# Data for this exercise
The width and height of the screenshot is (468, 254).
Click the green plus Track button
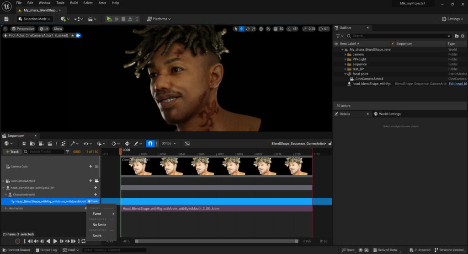pyautogui.click(x=12, y=151)
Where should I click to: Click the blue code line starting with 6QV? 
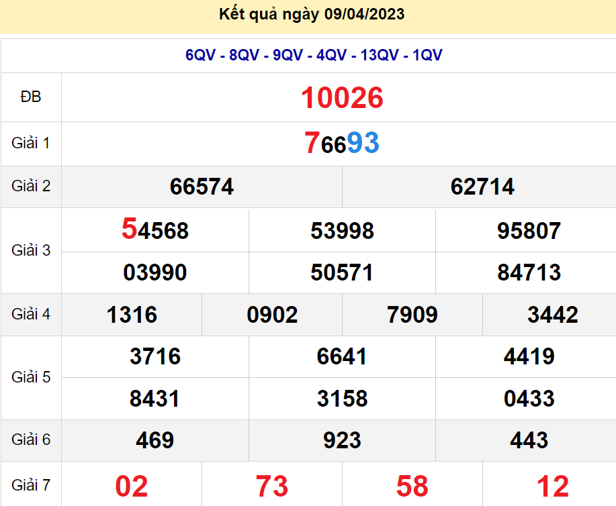pos(314,55)
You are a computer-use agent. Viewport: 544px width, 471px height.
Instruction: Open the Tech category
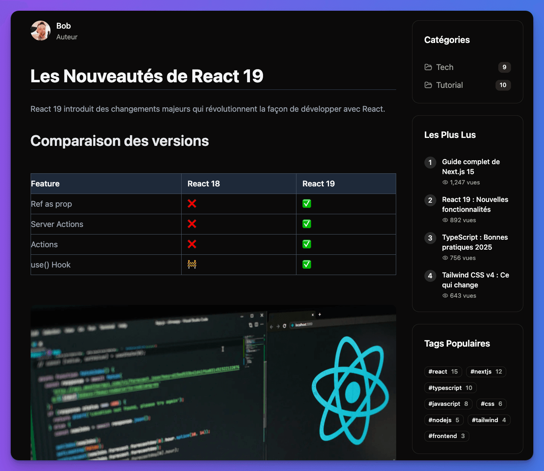click(445, 67)
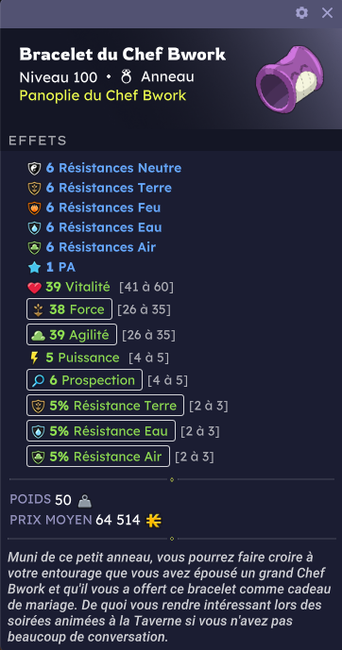The width and height of the screenshot is (342, 650).
Task: Click the red Vitalité heart icon
Action: pyautogui.click(x=34, y=287)
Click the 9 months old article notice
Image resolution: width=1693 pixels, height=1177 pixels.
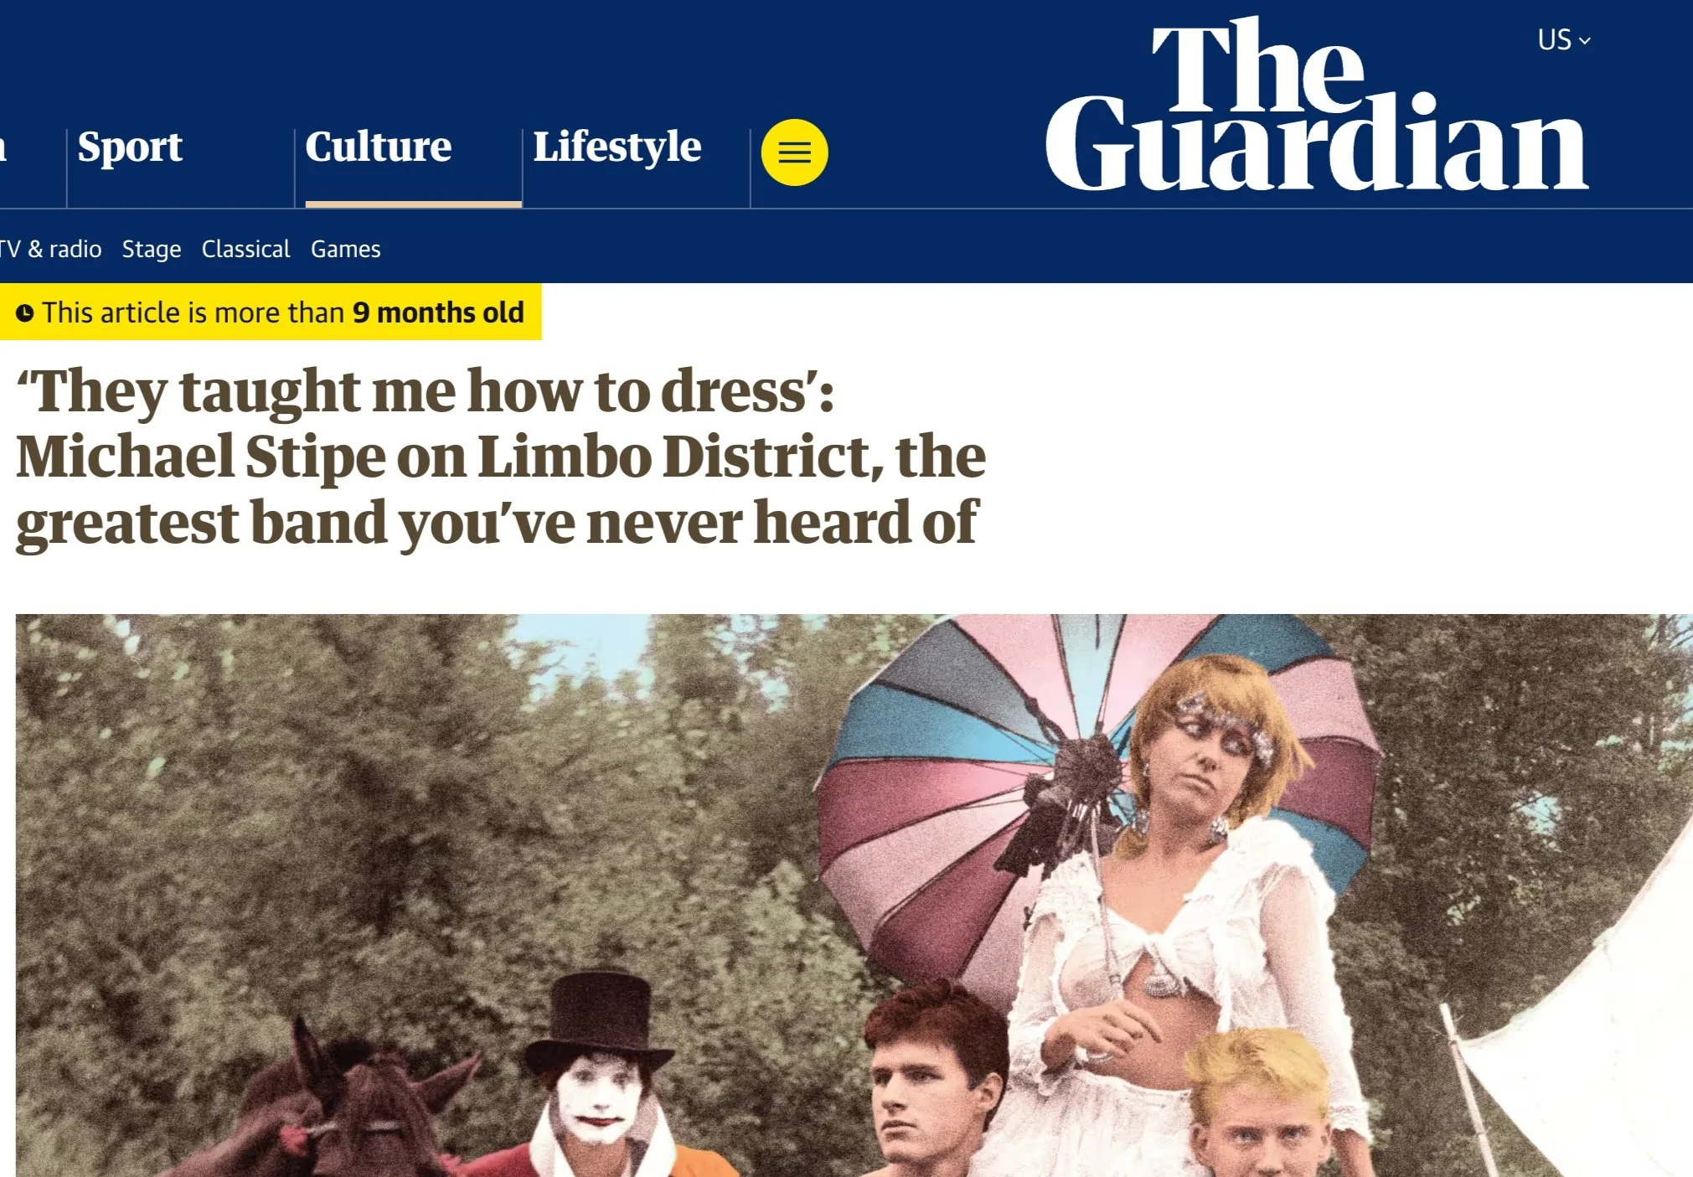[271, 312]
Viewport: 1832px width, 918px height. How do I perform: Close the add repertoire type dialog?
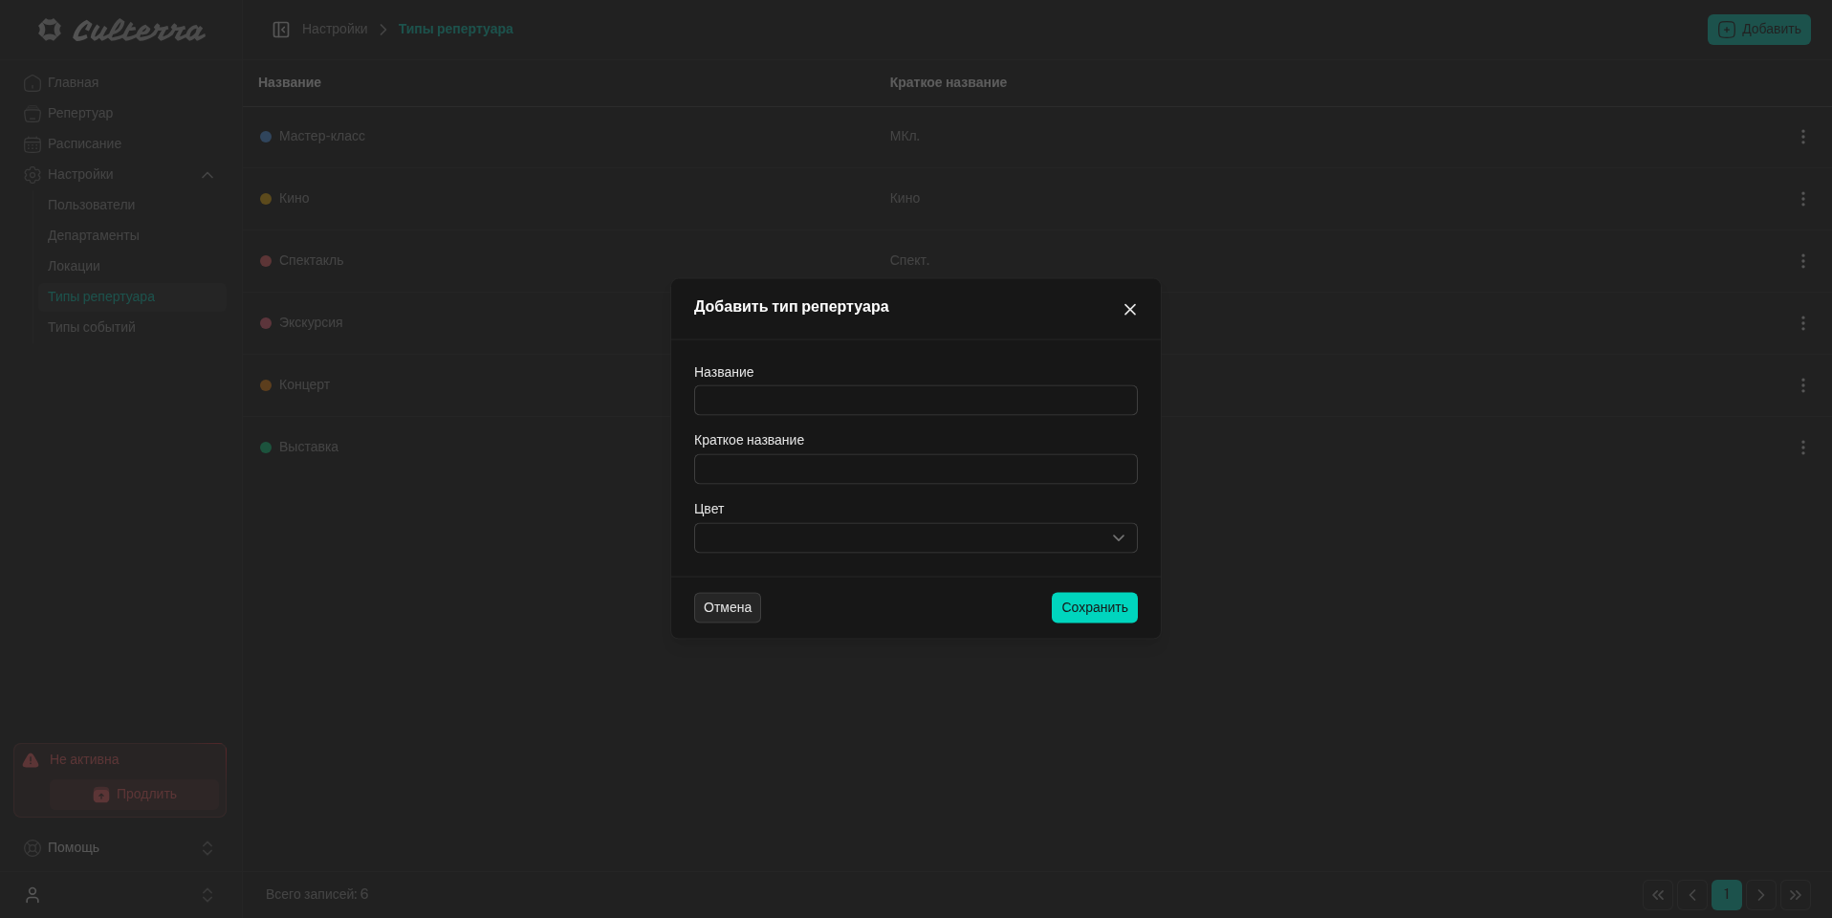pos(1129,310)
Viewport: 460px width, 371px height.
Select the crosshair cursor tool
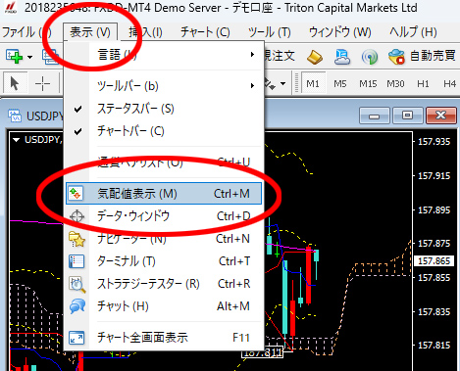coord(43,84)
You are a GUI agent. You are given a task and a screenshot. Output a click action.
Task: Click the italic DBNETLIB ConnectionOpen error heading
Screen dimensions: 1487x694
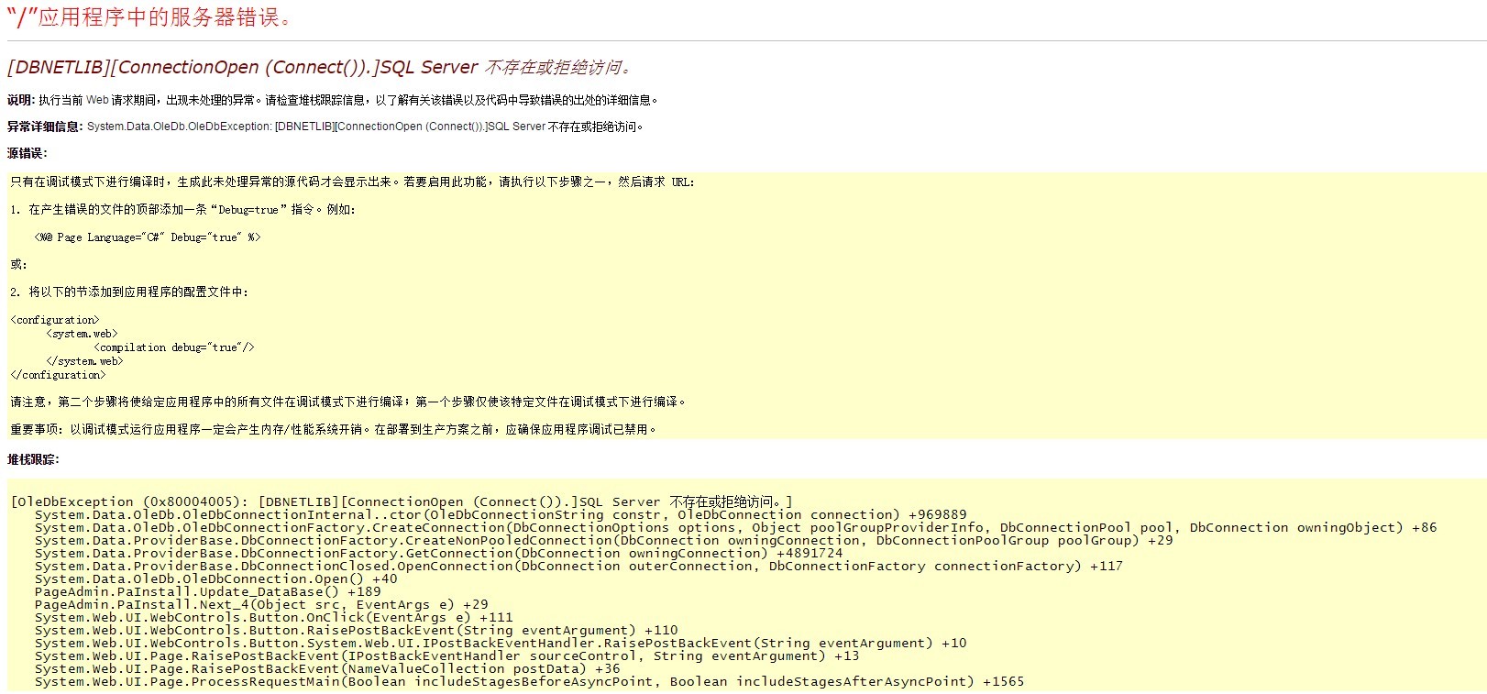coord(319,67)
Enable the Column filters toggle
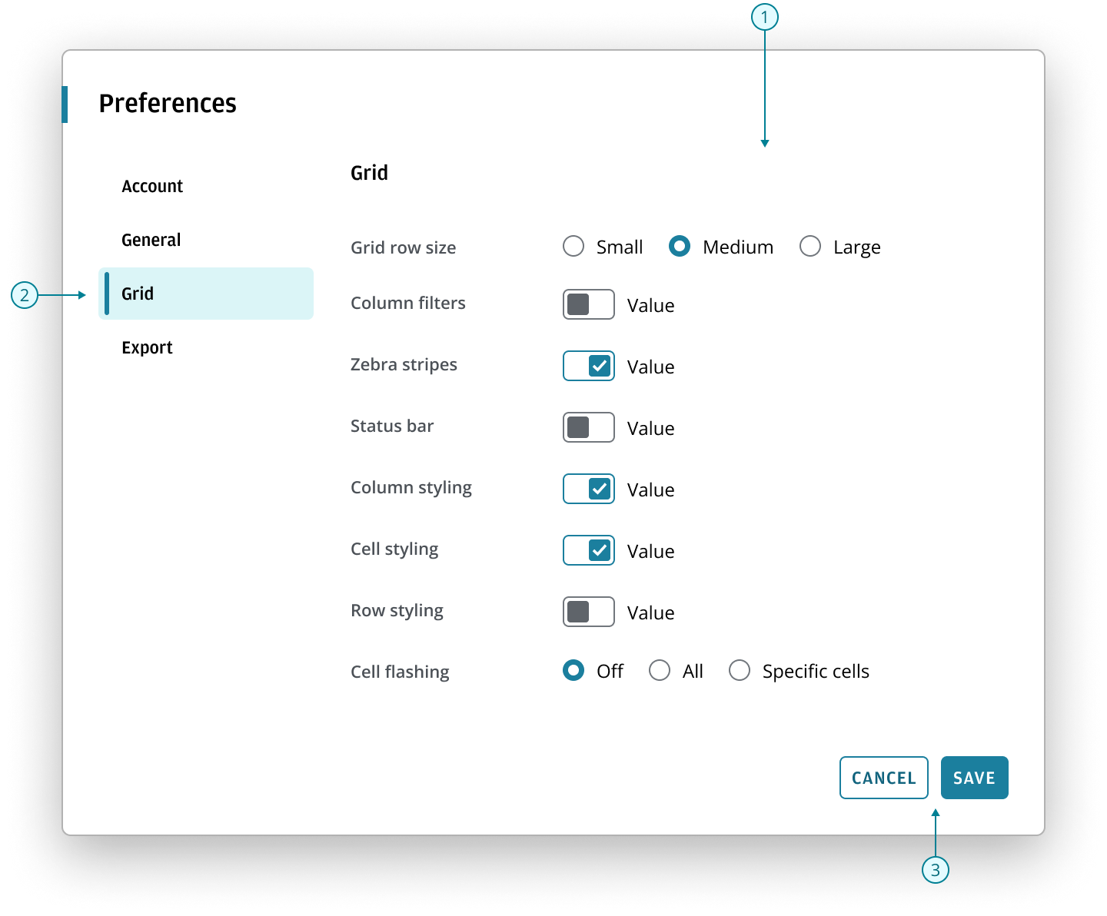 (x=589, y=304)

# What to work on
Omit the images; transcribe the listing verbatim.

# Worked solution
The width and height of the screenshot is (468, 254).
Click the green plus Track button
pyautogui.click(x=12, y=151)
Where should I click to: Click the blue code line starting with 6QV? 
pos(314,55)
You are a computer-use agent. Viewport: 544px width, 471px height.
Instruction: Open the Tech category
click(445, 67)
The width and height of the screenshot is (342, 650).
Task: Click the red Vitalité heart icon
Action: pyautogui.click(x=34, y=287)
Click the 9 months old article notice
Image resolution: width=1693 pixels, height=1177 pixels.
[271, 312]
Viewport: 1832px width, 918px height. How do I perform: Close the add repertoire type dialog?
pos(1129,310)
Viewport: 460px width, 371px height.
Select the crosshair cursor tool
coord(43,84)
You are a GUI agent. You are given a task and a screenshot. Output a click action.
Task: Click the italic DBNETLIB ConnectionOpen error heading
Screen dimensions: 1487x694
coord(319,67)
Enable the Column filters toggle
 (x=589, y=304)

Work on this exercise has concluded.